Source data
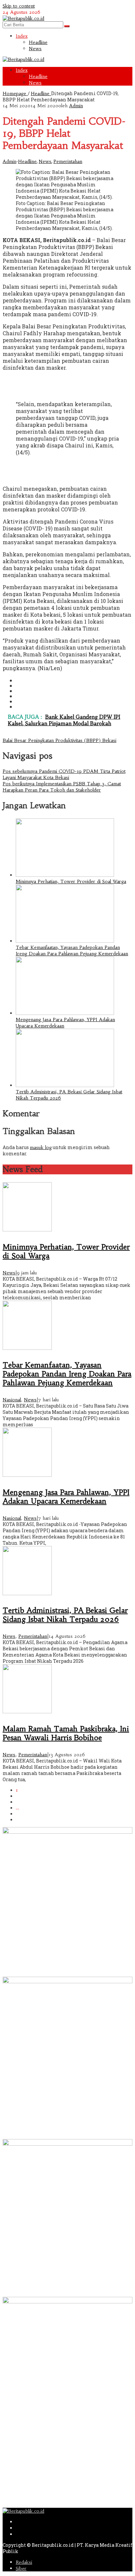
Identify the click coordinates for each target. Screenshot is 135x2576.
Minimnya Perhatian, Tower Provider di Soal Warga (71, 881)
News (45, 161)
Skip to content (19, 6)
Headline (27, 161)
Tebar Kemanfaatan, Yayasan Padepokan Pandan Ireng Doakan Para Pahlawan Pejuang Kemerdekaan (72, 950)
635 (20, 1814)
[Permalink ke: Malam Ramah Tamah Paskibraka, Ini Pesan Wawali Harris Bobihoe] (27, 1712)
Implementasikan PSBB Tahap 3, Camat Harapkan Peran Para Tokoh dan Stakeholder (62, 787)
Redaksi (24, 2562)
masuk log (41, 1147)
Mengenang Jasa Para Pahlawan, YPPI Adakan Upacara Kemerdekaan (66, 1497)
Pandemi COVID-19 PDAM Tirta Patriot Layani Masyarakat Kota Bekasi (64, 774)
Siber (21, 2568)
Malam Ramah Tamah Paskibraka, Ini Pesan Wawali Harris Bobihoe (66, 1733)
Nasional (12, 1400)
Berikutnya (27, 1820)
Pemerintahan (67, 161)
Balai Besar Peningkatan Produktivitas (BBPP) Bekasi (59, 740)
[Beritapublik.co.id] (23, 18)
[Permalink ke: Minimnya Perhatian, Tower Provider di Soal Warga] (65, 875)
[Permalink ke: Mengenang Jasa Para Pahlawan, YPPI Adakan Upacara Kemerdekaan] (65, 1013)
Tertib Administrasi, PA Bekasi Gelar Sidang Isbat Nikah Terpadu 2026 (65, 1615)
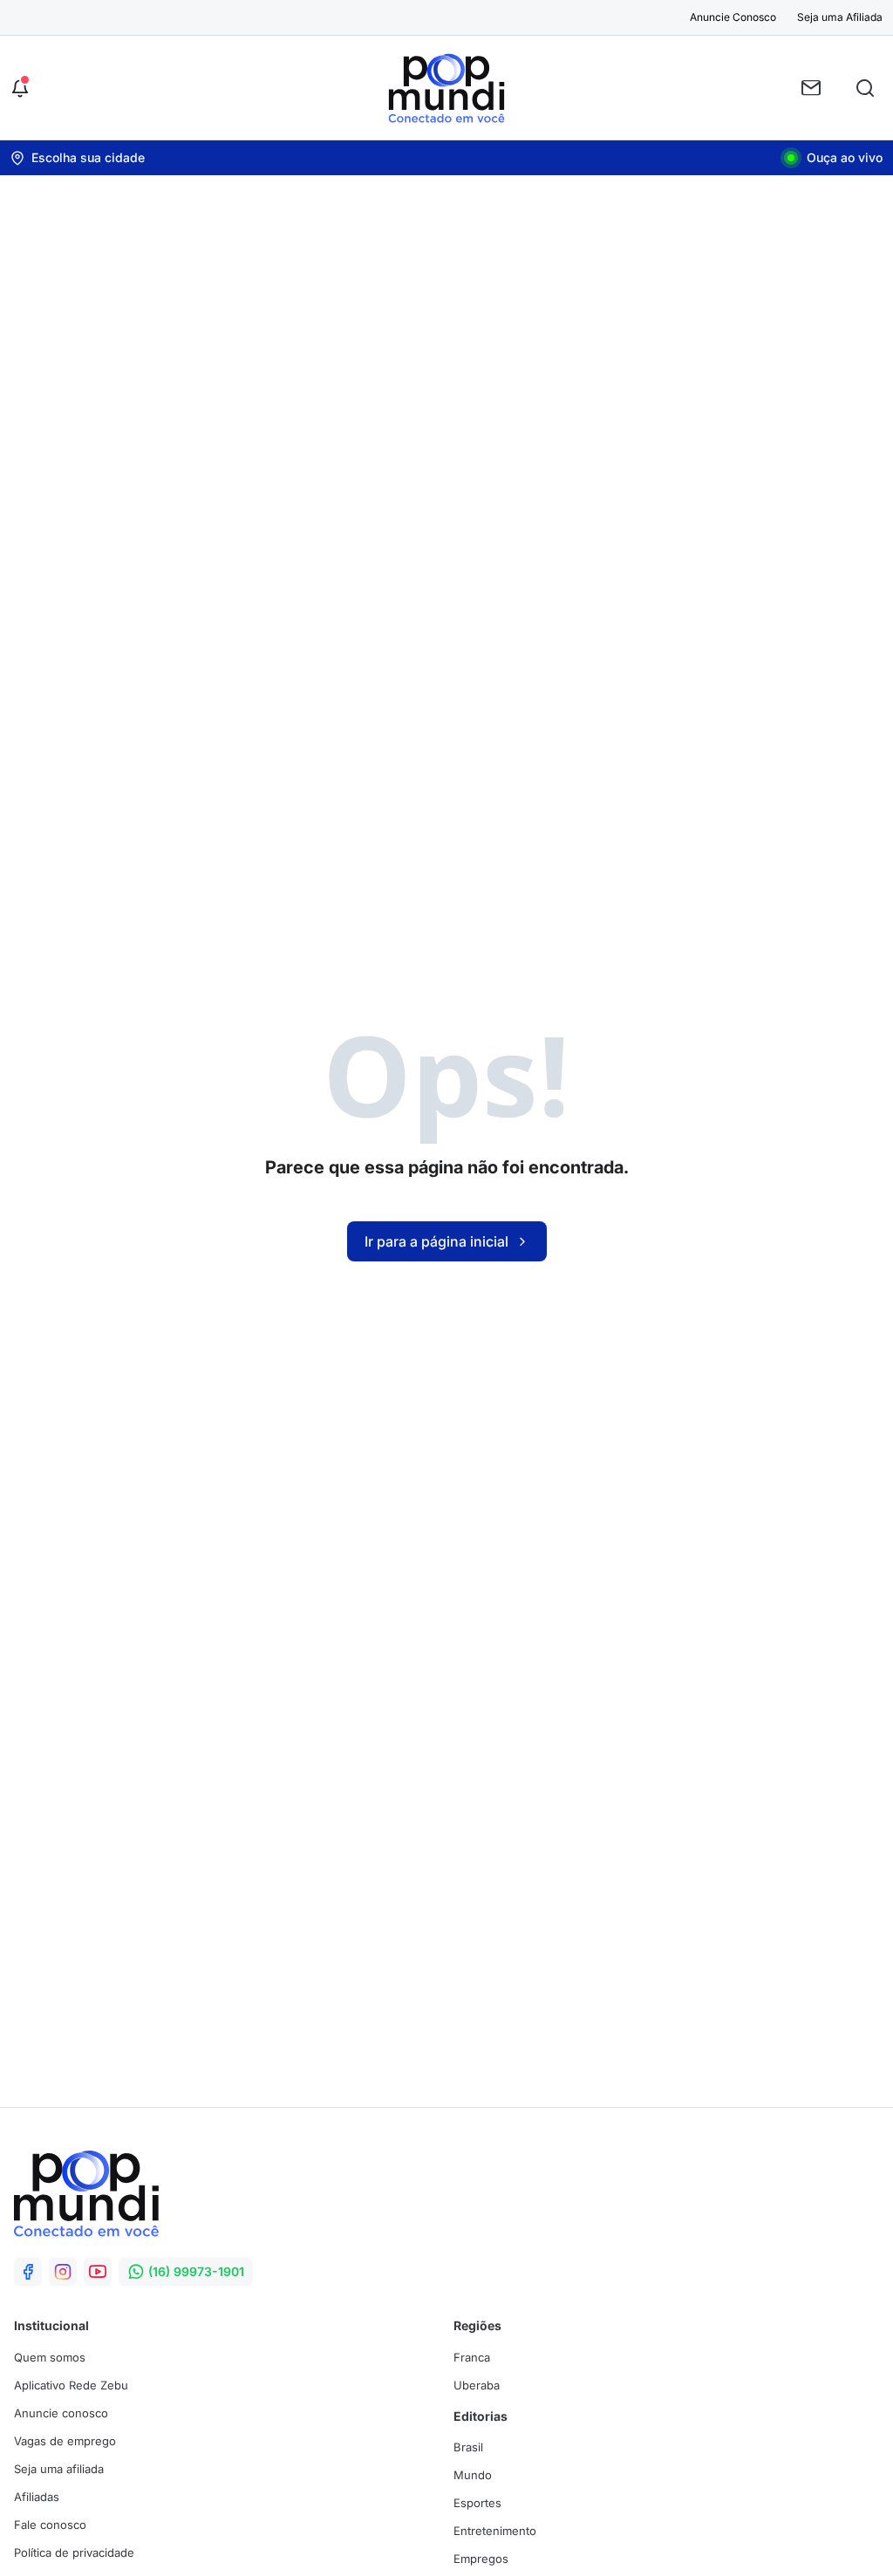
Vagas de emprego (65, 2441)
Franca (471, 2357)
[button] (20, 88)
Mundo (472, 2475)
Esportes (477, 2503)
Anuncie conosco (61, 2413)
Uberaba (476, 2385)
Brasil (468, 2447)
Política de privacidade (74, 2552)
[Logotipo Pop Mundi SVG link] (86, 2193)
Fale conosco (50, 2525)
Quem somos (49, 2357)
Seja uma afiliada (59, 2469)
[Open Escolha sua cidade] (77, 157)
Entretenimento (494, 2531)
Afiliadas (36, 2497)
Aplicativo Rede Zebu (71, 2385)
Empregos (480, 2559)
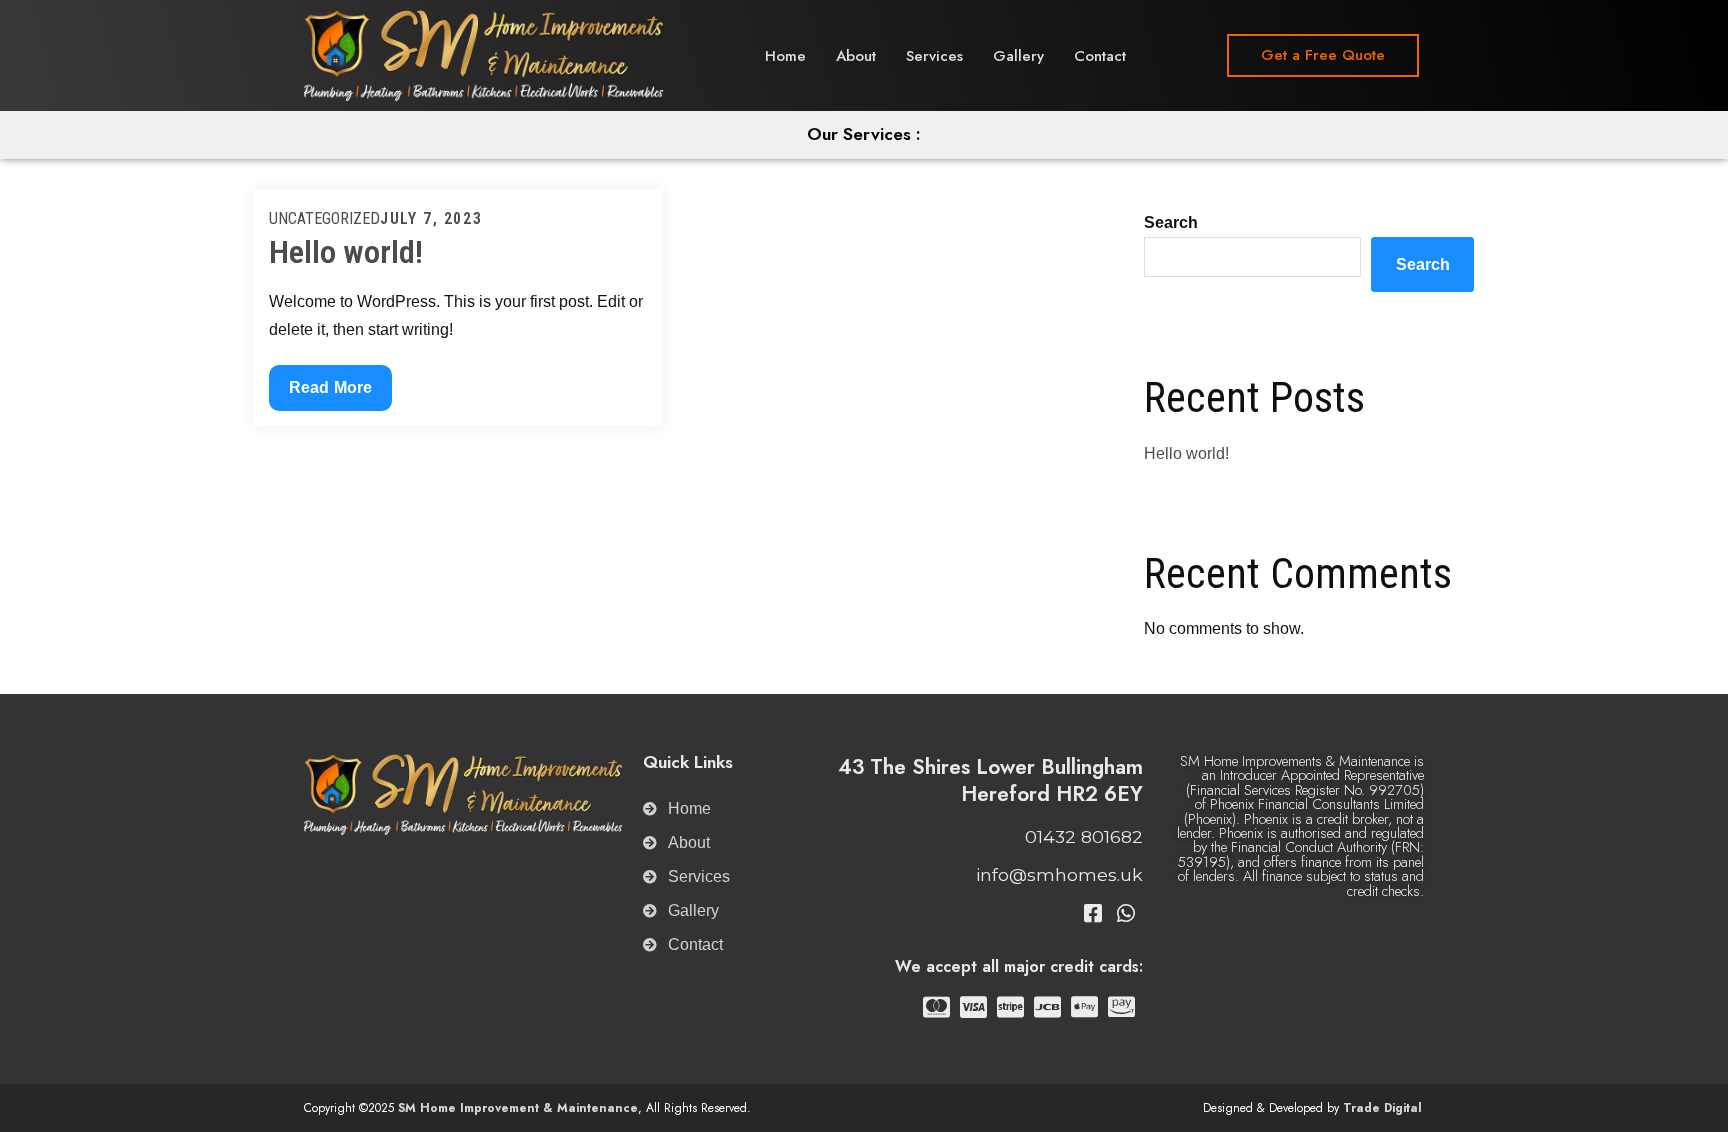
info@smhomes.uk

--- Brief ---
Your task is to restate every record word for word. Omit all pictures.

--- Expected answer ---
Identify the click coordinates for each target. Screenshot is 135x2576.
Minimnya Perhatian, Tower Provider di Soal Warga (71, 881)
News (45, 161)
Skip to content (19, 6)
Headline (27, 161)
Tebar Kemanfaatan, Yayasan Padepokan Pandan Ireng Doakan Para Pahlawan Pejuang Kemerdekaan (72, 950)
635 (20, 1814)
[Permalink ke: Malam Ramah Tamah Paskibraka, Ini Pesan Wawali Harris Bobihoe] (27, 1712)
Implementasikan PSBB Tahap 3, Camat Harapkan Peran Para Tokoh dan Stakeholder (62, 787)
Redaksi (24, 2562)
masuk log (41, 1147)
Mengenang Jasa Para Pahlawan, YPPI Adakan Upacara Kemerdekaan (66, 1497)
Pandemi COVID-19 PDAM Tirta Patriot Layani Masyarakat Kota Bekasi (64, 774)
Siber (21, 2568)
Malam Ramah Tamah Paskibraka, Ini Pesan Wawali Harris Bobihoe (66, 1733)
Nasional (12, 1400)
Berikutnya (27, 1820)
Pemerintahan (67, 161)
Balai Besar Peningkatan Produktivitas (BBPP) Bekasi (59, 740)
[Beritapublik.co.id] (23, 18)
[Permalink ke: Minimnya Perhatian, Tower Provider di Soal Warga] (65, 875)
[Permalink ke: Mengenang Jasa Para Pahlawan, YPPI Adakan Upacara Kemerdekaan] (65, 1013)
Tertib Administrasi, PA Bekasi Gelar Sidang Isbat Nikah Terpadu 2026 (65, 1615)
Vagas de emprego (65, 2441)
Franca (471, 2357)
[button] (20, 88)
Mundo (472, 2475)
Esportes (477, 2503)
Anuncie conosco (61, 2413)
Uberaba (476, 2385)
Brasil (468, 2447)
Política de privacidade (74, 2552)
[Logotipo Pop Mundi SVG link] (86, 2193)
Fale conosco (50, 2525)
Quem somos (49, 2357)
Seja uma afiliada (59, 2469)
[Open Escolha sua cidade] (77, 157)
Entretenimento (494, 2531)
Afiliadas (36, 2497)
Aplicativo Rede Zebu (71, 2385)
Empregos (480, 2559)
info@smhomes.uk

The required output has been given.